Return every entry below exactly as written.

■ INPUT DATA:
▼
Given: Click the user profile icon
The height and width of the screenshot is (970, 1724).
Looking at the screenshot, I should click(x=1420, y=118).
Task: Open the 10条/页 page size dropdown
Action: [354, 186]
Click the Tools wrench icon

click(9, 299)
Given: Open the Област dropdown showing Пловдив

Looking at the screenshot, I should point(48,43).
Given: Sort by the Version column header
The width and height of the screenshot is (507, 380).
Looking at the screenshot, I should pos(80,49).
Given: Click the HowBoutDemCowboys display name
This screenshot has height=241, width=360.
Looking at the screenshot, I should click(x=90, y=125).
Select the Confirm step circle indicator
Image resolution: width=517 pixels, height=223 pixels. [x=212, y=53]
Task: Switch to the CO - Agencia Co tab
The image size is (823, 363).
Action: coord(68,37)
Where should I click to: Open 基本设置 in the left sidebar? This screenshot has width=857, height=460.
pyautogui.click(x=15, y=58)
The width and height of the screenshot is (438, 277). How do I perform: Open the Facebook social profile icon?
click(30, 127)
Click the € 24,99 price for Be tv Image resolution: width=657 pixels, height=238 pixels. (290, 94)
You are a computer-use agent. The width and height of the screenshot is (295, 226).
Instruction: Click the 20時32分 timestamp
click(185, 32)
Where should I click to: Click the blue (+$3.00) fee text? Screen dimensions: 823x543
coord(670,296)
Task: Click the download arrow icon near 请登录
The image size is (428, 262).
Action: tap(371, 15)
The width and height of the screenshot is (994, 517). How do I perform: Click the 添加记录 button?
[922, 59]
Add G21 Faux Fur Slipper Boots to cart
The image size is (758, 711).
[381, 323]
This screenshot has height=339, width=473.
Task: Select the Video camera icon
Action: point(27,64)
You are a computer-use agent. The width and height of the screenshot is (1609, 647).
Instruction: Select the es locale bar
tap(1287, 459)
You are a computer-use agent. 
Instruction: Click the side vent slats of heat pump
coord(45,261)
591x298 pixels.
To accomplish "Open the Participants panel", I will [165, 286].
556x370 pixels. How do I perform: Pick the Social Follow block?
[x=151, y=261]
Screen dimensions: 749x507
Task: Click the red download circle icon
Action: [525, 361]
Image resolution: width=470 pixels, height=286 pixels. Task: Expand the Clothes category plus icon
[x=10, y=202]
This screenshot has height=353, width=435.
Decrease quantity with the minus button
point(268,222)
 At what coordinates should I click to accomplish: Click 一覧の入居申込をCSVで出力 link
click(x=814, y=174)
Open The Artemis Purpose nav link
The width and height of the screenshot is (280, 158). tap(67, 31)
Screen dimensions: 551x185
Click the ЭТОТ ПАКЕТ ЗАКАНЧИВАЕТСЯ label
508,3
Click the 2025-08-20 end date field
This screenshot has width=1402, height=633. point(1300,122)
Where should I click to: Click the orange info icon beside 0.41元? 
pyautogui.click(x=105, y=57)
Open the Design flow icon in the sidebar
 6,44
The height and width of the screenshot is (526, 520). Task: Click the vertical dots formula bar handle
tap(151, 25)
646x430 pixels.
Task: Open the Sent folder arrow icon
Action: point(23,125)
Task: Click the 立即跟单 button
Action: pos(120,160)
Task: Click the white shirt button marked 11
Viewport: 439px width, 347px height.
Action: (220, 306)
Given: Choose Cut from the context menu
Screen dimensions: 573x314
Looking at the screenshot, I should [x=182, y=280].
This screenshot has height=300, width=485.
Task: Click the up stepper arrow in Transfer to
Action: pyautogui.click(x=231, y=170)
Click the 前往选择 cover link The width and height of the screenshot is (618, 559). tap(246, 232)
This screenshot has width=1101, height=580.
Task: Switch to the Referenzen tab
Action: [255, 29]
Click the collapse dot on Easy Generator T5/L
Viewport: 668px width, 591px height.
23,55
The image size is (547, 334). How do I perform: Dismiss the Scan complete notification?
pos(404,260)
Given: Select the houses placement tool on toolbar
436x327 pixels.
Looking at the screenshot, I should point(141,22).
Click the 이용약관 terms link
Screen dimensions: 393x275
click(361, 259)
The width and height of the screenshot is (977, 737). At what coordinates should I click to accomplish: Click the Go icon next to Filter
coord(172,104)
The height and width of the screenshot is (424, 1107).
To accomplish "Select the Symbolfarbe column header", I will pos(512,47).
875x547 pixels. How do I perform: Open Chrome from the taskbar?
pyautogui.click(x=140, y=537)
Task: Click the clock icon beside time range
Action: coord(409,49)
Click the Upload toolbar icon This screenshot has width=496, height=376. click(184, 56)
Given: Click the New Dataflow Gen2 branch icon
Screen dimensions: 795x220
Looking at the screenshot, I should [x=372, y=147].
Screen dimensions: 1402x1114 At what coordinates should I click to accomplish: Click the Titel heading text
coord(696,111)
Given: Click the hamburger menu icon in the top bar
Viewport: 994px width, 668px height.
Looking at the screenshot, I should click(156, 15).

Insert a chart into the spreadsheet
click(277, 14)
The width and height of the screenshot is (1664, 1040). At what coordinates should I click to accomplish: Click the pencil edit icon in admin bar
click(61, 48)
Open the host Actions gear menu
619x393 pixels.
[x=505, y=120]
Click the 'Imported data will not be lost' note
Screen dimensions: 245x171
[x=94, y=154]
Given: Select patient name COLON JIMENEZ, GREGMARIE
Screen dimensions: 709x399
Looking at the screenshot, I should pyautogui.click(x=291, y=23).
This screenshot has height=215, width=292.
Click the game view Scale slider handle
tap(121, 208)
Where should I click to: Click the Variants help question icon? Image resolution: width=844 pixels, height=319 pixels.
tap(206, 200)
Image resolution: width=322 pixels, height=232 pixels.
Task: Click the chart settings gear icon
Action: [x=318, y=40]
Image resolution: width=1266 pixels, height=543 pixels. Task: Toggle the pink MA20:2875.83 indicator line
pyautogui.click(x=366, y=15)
▲
■ RESPONSE TO THE TASK:
Given: Click the user profile icon
The height and width of the screenshot is (970, 1724).
Looking at the screenshot, I should click(x=1420, y=118).
Task: Open the 10条/页 page size dropdown
Action: [354, 186]
Click the Tools wrench icon

click(9, 299)
Given: Open the Област dropdown showing Пловдив

Looking at the screenshot, I should point(48,43).
Given: Sort by the Version column header
The width and height of the screenshot is (507, 380).
Looking at the screenshot, I should pos(80,49).
Given: Click the HowBoutDemCowboys display name
This screenshot has height=241, width=360.
Looking at the screenshot, I should click(x=90, y=125).
Select the Confirm step circle indicator
Image resolution: width=517 pixels, height=223 pixels. [x=212, y=53]
Task: Switch to the CO - Agencia Co tab
The image size is (823, 363).
Action: coord(68,37)
Where should I click to: Open 基本设置 in the left sidebar? This screenshot has width=857, height=460.
pyautogui.click(x=15, y=58)
The width and height of the screenshot is (438, 277). How do I perform: Open the Facebook social profile icon?
click(30, 127)
Click the € 24,99 price for Be tv Image resolution: width=657 pixels, height=238 pixels. (290, 94)
You are a computer-use agent. The width and height of the screenshot is (295, 226).
Instruction: Click the 20時32分 timestamp
click(185, 32)
Where should I click to: Click the blue (+$3.00) fee text? Screen dimensions: 823x543
coord(670,296)
Task: Click the download arrow icon near 请登录
The image size is (428, 262).
Action: tap(371, 15)
The width and height of the screenshot is (994, 517). How do I perform: Click the 添加记录 button?
[922, 59]
Add G21 Faux Fur Slipper Boots to cart
The image size is (758, 711).
[381, 323]
This screenshot has height=339, width=473.
Task: Select the Video camera icon
Action: point(27,64)
You are a computer-use agent. The width and height of the screenshot is (1609, 647).
Instruction: Select the es locale bar
tap(1287, 459)
You are a computer-use agent. 
Instruction: Click the side vent slats of heat pump
coord(45,261)
591x298 pixels.
To accomplish "Open the Participants panel", I will [165, 286].
556x370 pixels. How do I perform: Pick the Social Follow block?
[x=151, y=261]
Screen dimensions: 749x507
Task: Click the red download circle icon
Action: [525, 361]
Image resolution: width=470 pixels, height=286 pixels. Task: Expand the Clothes category plus icon
[x=10, y=202]
This screenshot has height=353, width=435.
Decrease quantity with the minus button
point(268,222)
 At what coordinates should I click to accomplish: Click 一覧の入居申込をCSVで出力 link
click(x=814, y=174)
Open The Artemis Purpose nav link
The width and height of the screenshot is (280, 158). tap(67, 31)
Screen dimensions: 551x185
Click the ЭТОТ ПАКЕТ ЗАКАНЧИВАЕТСЯ label
508,3
Click the 2025-08-20 end date field
This screenshot has width=1402, height=633. point(1300,122)
Where should I click to: Click the orange info icon beside 0.41元? 
pyautogui.click(x=105, y=57)
Open the Design flow icon in the sidebar
 6,44
The height and width of the screenshot is (526, 520). Task: Click the vertical dots formula bar handle
tap(151, 25)
646x430 pixels.
Task: Open the Sent folder arrow icon
Action: point(23,125)
Task: Click the 立即跟单 button
Action: pos(120,160)
Task: Click the white shirt button marked 11
Viewport: 439px width, 347px height.
Action: (220, 306)
Given: Choose Cut from the context menu
Screen dimensions: 573x314
Looking at the screenshot, I should [x=182, y=280].
This screenshot has height=300, width=485.
Task: Click the up stepper arrow in Transfer to
Action: pyautogui.click(x=231, y=170)
Click the 前往选择 cover link The width and height of the screenshot is (618, 559). tap(246, 232)
This screenshot has width=1101, height=580.
Task: Switch to the Referenzen tab
Action: [255, 29]
Click the collapse dot on Easy Generator T5/L
Viewport: 668px width, 591px height.
23,55
The image size is (547, 334). How do I perform: Dismiss the Scan complete notification?
pos(404,260)
Given: Select the houses placement tool on toolbar
436x327 pixels.
Looking at the screenshot, I should point(141,22).
Click the 이용약관 terms link
Screen dimensions: 393x275
click(361, 259)
The width and height of the screenshot is (977, 737). At what coordinates should I click to accomplish: Click the Go icon next to Filter
coord(172,104)
The height and width of the screenshot is (424, 1107).
To accomplish "Select the Symbolfarbe column header", I will pos(512,47).
875x547 pixels. How do I perform: Open Chrome from the taskbar?
pyautogui.click(x=140, y=537)
Task: Click the clock icon beside time range
Action: coord(409,49)
Click the Upload toolbar icon This screenshot has width=496, height=376. click(184, 56)
Given: Click the New Dataflow Gen2 branch icon
Screen dimensions: 795x220
Looking at the screenshot, I should [x=372, y=147].
Screen dimensions: 1402x1114 At what coordinates should I click to accomplish: Click the Titel heading text
coord(696,111)
Given: Click the hamburger menu icon in the top bar
Viewport: 994px width, 668px height.
Looking at the screenshot, I should click(156, 15).

Insert a chart into the spreadsheet
click(277, 14)
The width and height of the screenshot is (1664, 1040). At what coordinates should I click to accomplish: Click the pencil edit icon in admin bar
click(61, 48)
Open the host Actions gear menu
619x393 pixels.
[x=505, y=120]
Click the 'Imported data will not be lost' note
Screen dimensions: 245x171
[x=94, y=154]
Given: Select patient name COLON JIMENEZ, GREGMARIE
Screen dimensions: 709x399
Looking at the screenshot, I should pyautogui.click(x=291, y=23).
This screenshot has height=215, width=292.
Click the game view Scale slider handle
tap(121, 208)
Where should I click to: Click the Variants help question icon? Image resolution: width=844 pixels, height=319 pixels.
tap(206, 200)
Image resolution: width=322 pixels, height=232 pixels.
Task: Click the chart settings gear icon
Action: [x=318, y=40]
Image resolution: width=1266 pixels, height=543 pixels. Task: Toggle the pink MA20:2875.83 indicator line
pyautogui.click(x=366, y=15)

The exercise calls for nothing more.